No pontificado de Leão X, o simbolismo do papagaio no Vaticano atingiu seu auge: para homenagear o papa Médici, o pintor Rafael retratou São João Batista olhando para um pequeno papagaio sul-americano.
Muito mais tarde, o Papa Francisco trouxe os pássaros de volta à cena durante uma audiência em 2014. Ao passar pela multidão na Praça de São Pedro, um papagaio pousou em seu dedo. A lendária foto deu a volta ao mundo e suscitou comentários afetuosos. Como um bom filho espiritual de São Francisco, o 266º papa disse ao dono do animal: “É um lindo presente de Deus”. Essa ternura pelo pássaro não o impedia de alertar os fiéis contra o risco de orar como papagaios, ou seja, mecanicamente.

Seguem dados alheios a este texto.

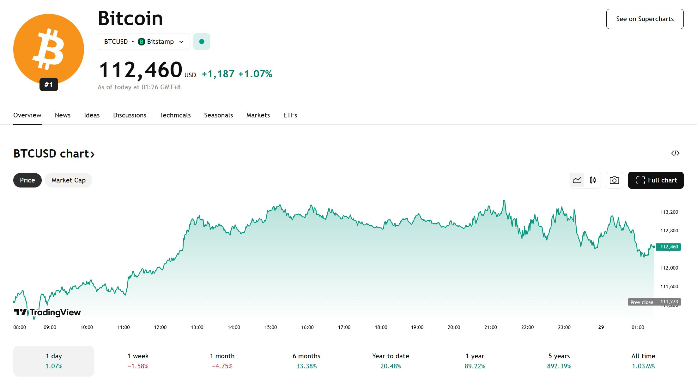Take a chart snapshot with the camera icon

point(614,180)
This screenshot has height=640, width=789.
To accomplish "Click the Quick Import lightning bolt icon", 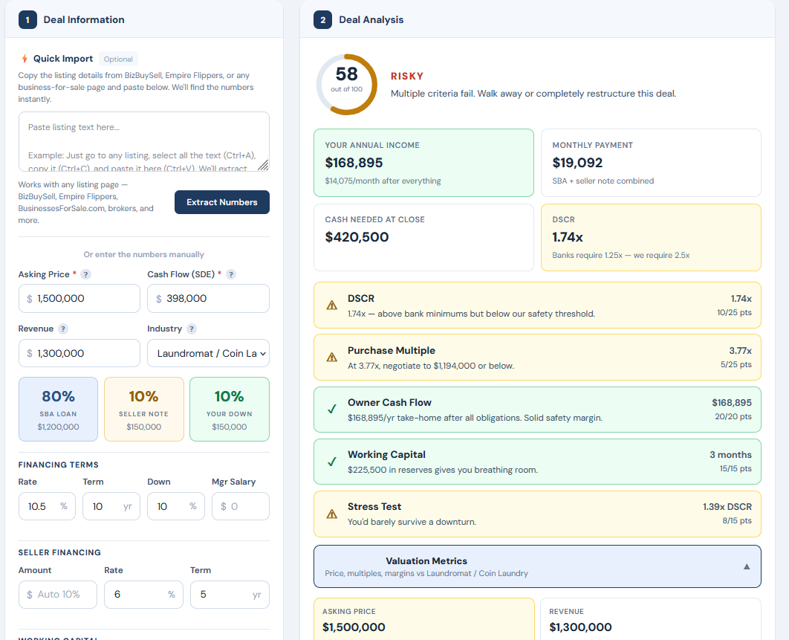I will [24, 58].
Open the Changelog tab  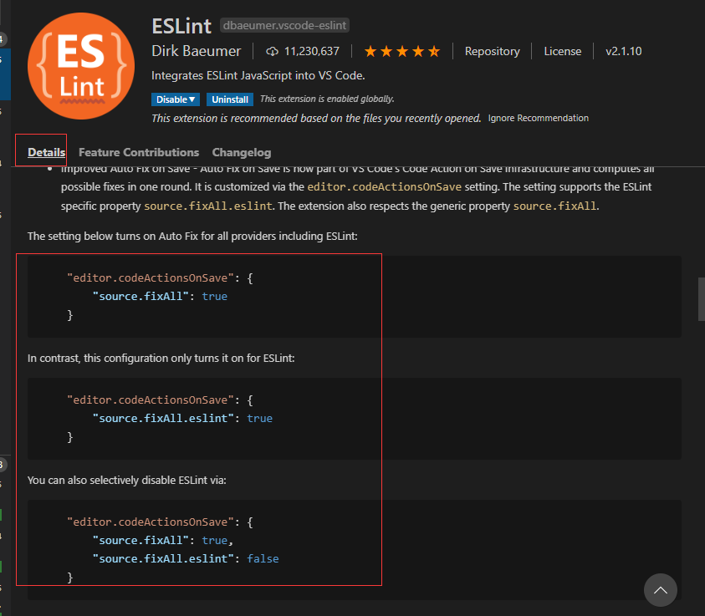(241, 152)
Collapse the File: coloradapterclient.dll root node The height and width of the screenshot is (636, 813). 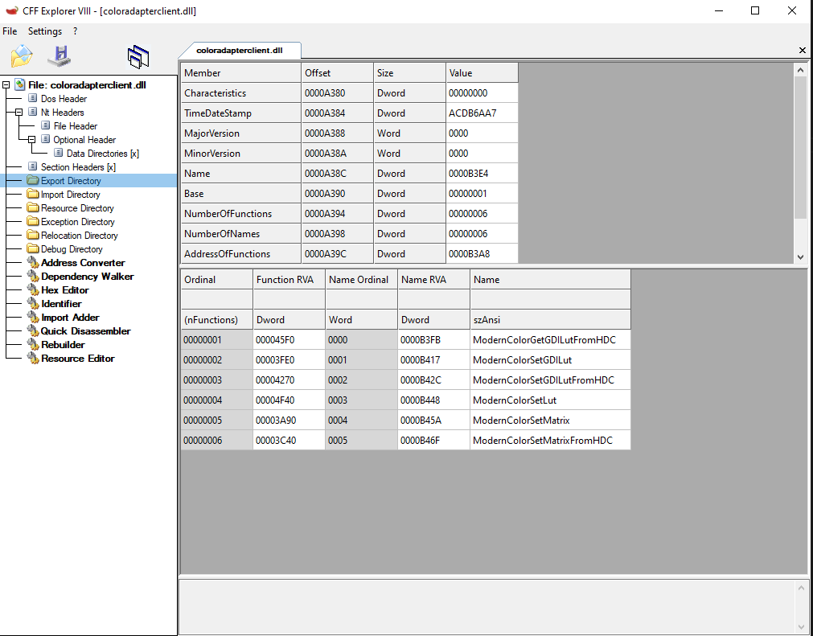(5, 84)
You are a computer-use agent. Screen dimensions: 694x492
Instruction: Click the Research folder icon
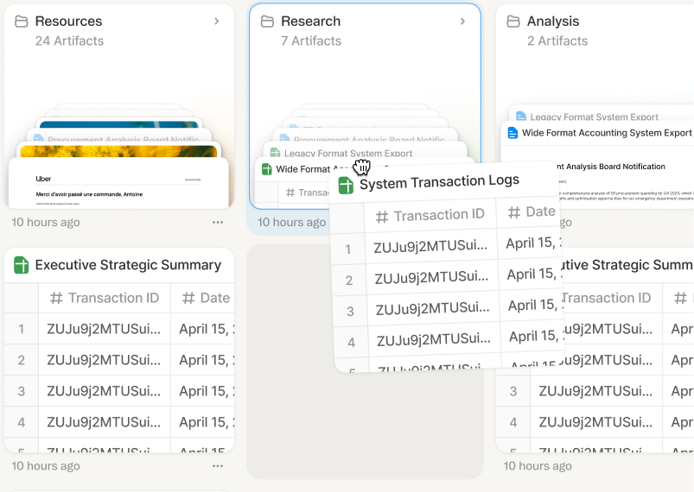tap(268, 22)
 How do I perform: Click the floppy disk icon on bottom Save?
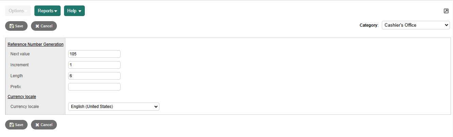click(x=12, y=125)
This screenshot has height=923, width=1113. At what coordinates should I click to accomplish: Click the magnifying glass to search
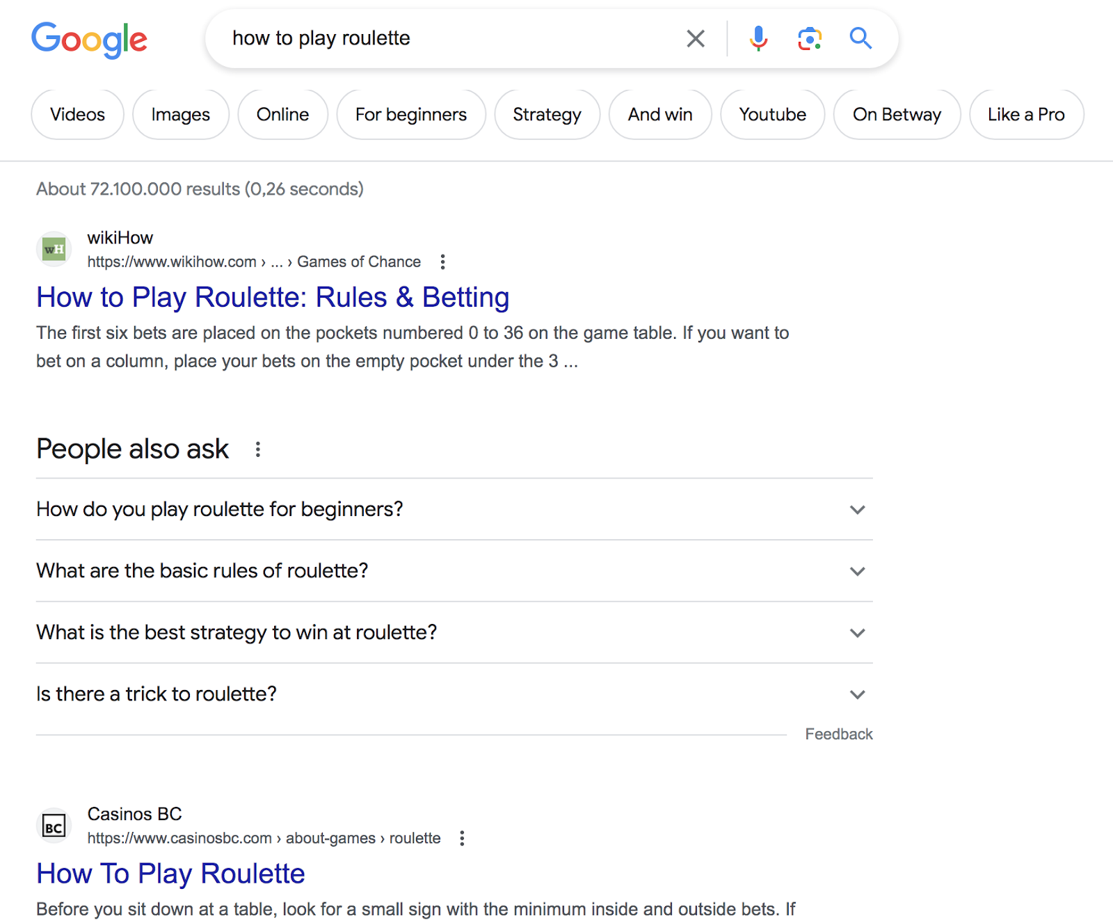[860, 38]
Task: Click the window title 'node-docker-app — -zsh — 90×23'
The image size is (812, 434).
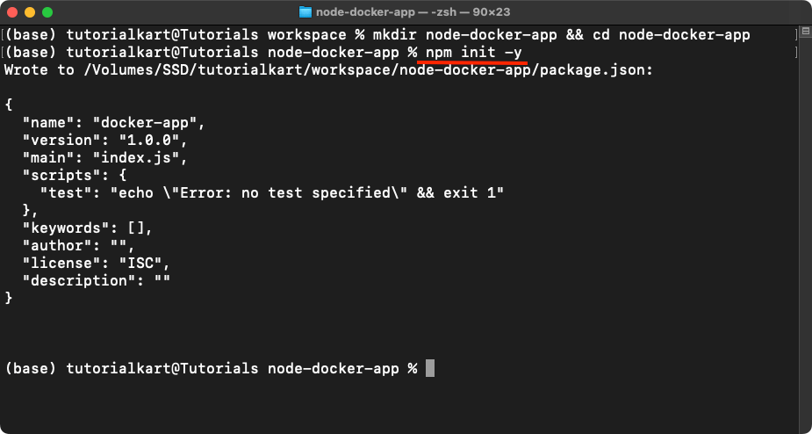Action: coord(413,12)
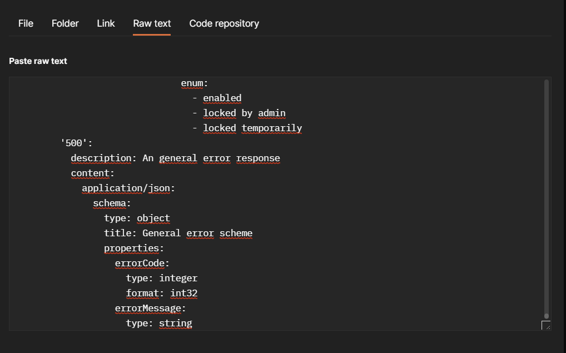Click the textarea resize handle icon

[x=545, y=325]
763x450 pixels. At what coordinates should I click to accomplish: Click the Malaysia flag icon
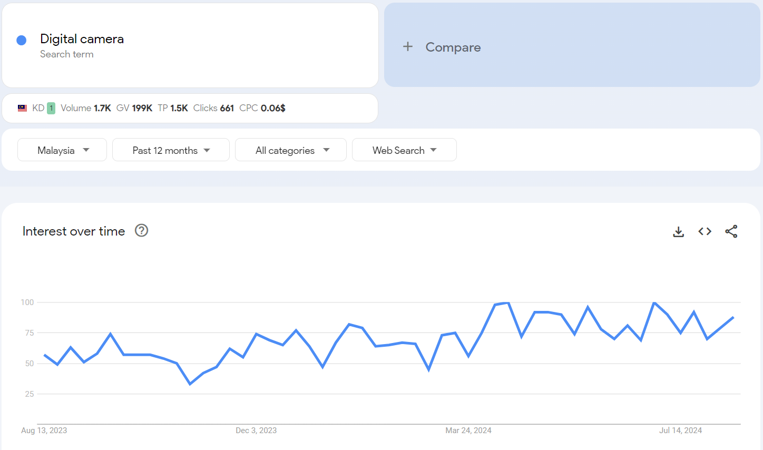point(22,108)
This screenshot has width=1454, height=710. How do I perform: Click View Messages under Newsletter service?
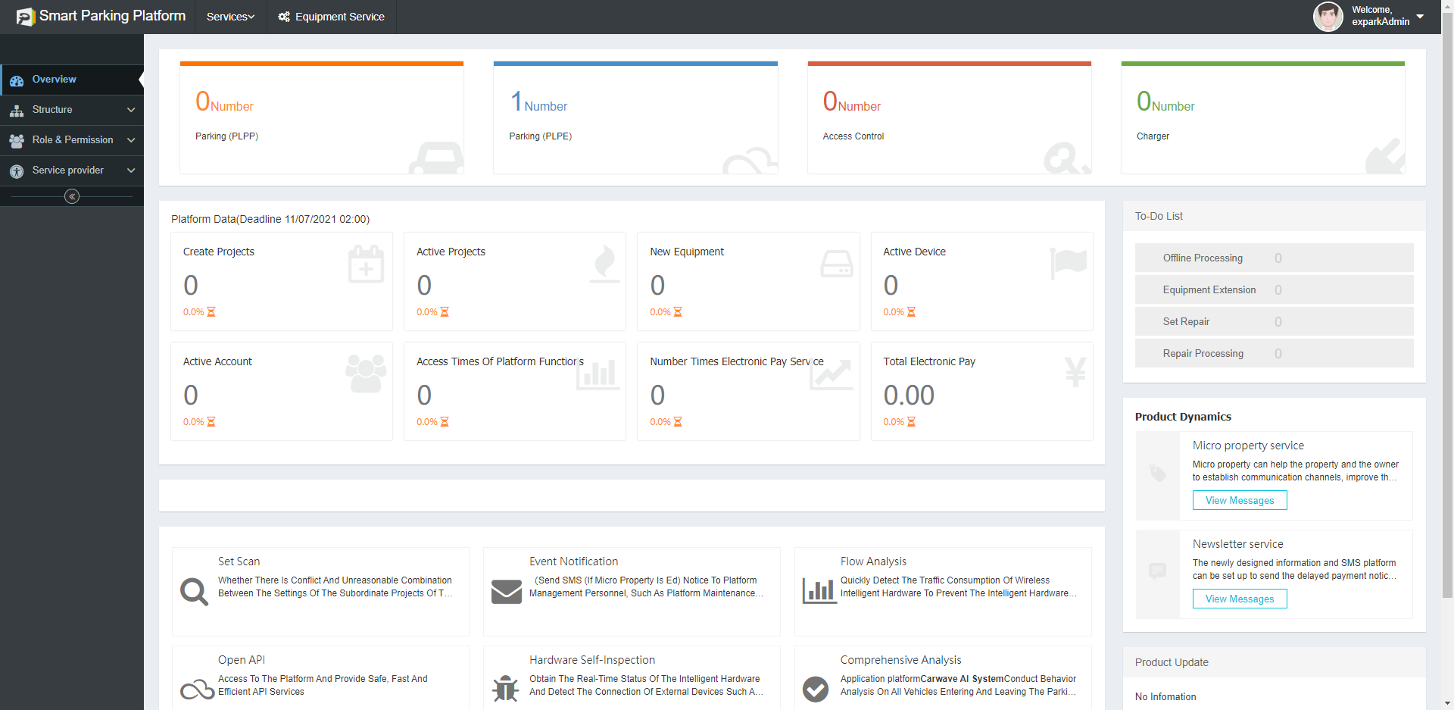(1240, 599)
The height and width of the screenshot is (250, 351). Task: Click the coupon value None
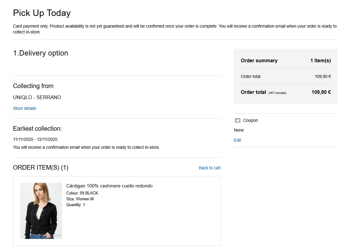tap(239, 130)
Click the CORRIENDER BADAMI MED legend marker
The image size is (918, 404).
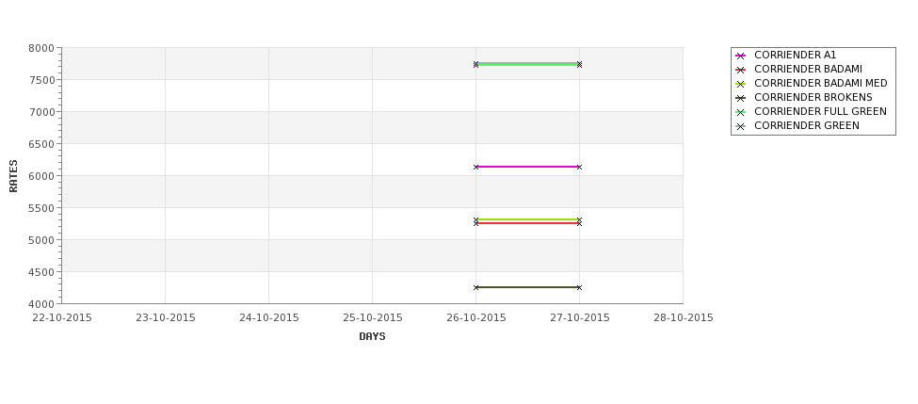point(741,84)
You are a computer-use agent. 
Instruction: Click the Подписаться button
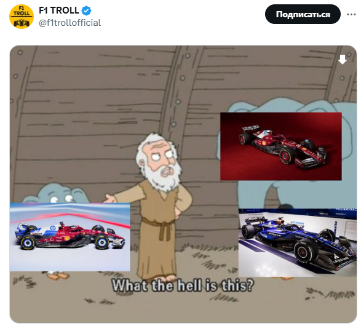[x=303, y=14]
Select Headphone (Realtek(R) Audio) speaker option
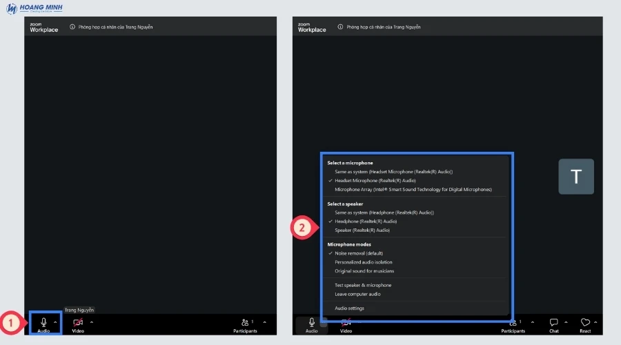 point(366,221)
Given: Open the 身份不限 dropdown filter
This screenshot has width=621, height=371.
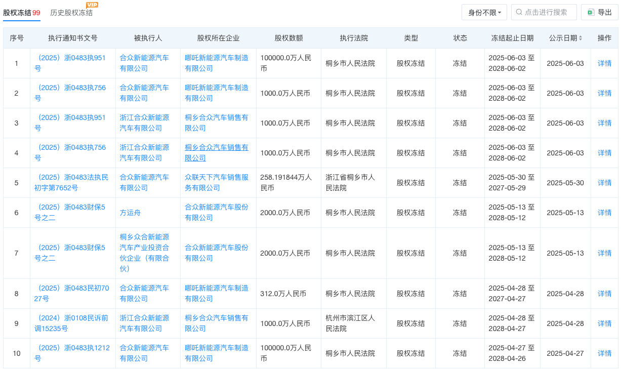Looking at the screenshot, I should click(x=484, y=12).
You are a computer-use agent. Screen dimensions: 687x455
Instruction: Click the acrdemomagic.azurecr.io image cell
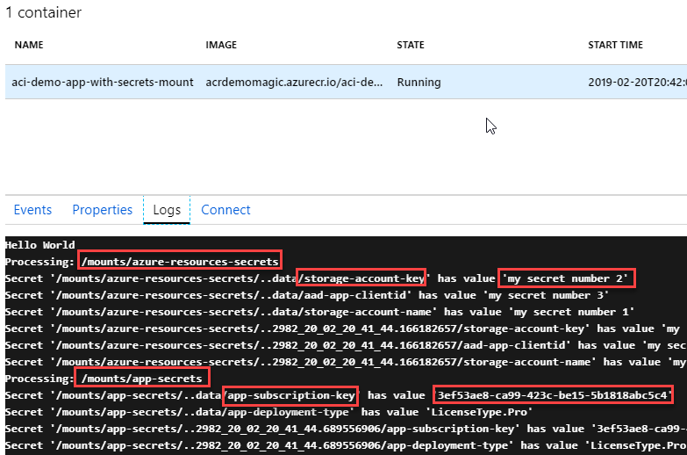[294, 83]
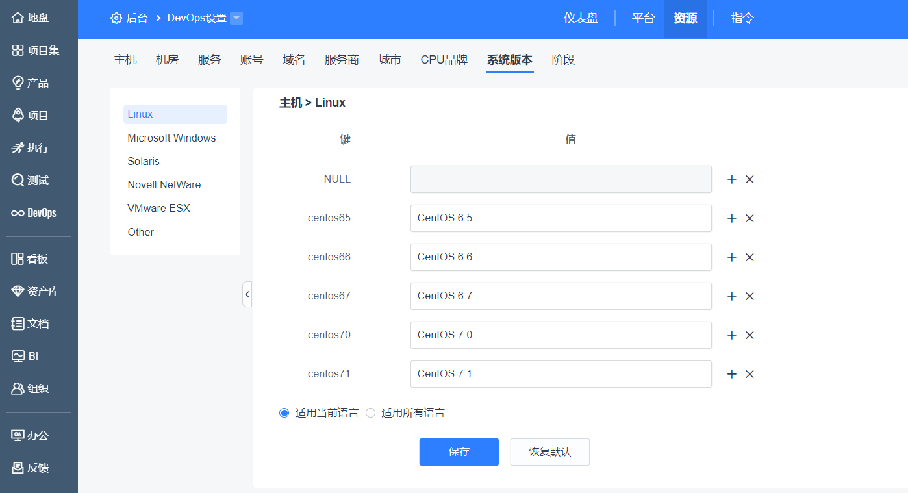Open the 仪表盘 top menu item
Viewport: 908px width, 493px height.
pos(581,18)
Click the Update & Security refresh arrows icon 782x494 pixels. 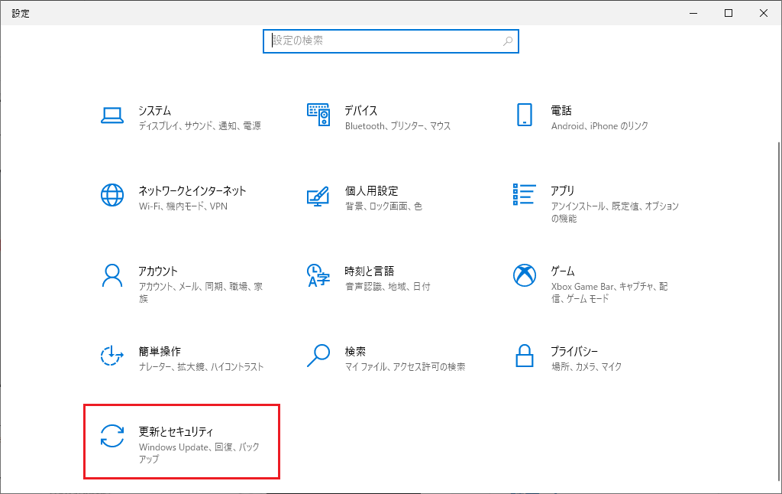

Enfim, na história recente dos papas, o sucessor de Pedro que mais gostava de pássaros foi Pio XII. O papa da Segunda Guerra Mundial tinha uma afeição especial por um pequeno canário que gostava de pousar em seu dedo. E se os membros da Cúria Romana às vezes podiam zombar desse passarinho - um animal estranho para um papa - sua secretária, a irmã Pascalina, cuidava muito bem desse pássaro que trazia conforto a esse homem com um peso tão grande sobre os ombros.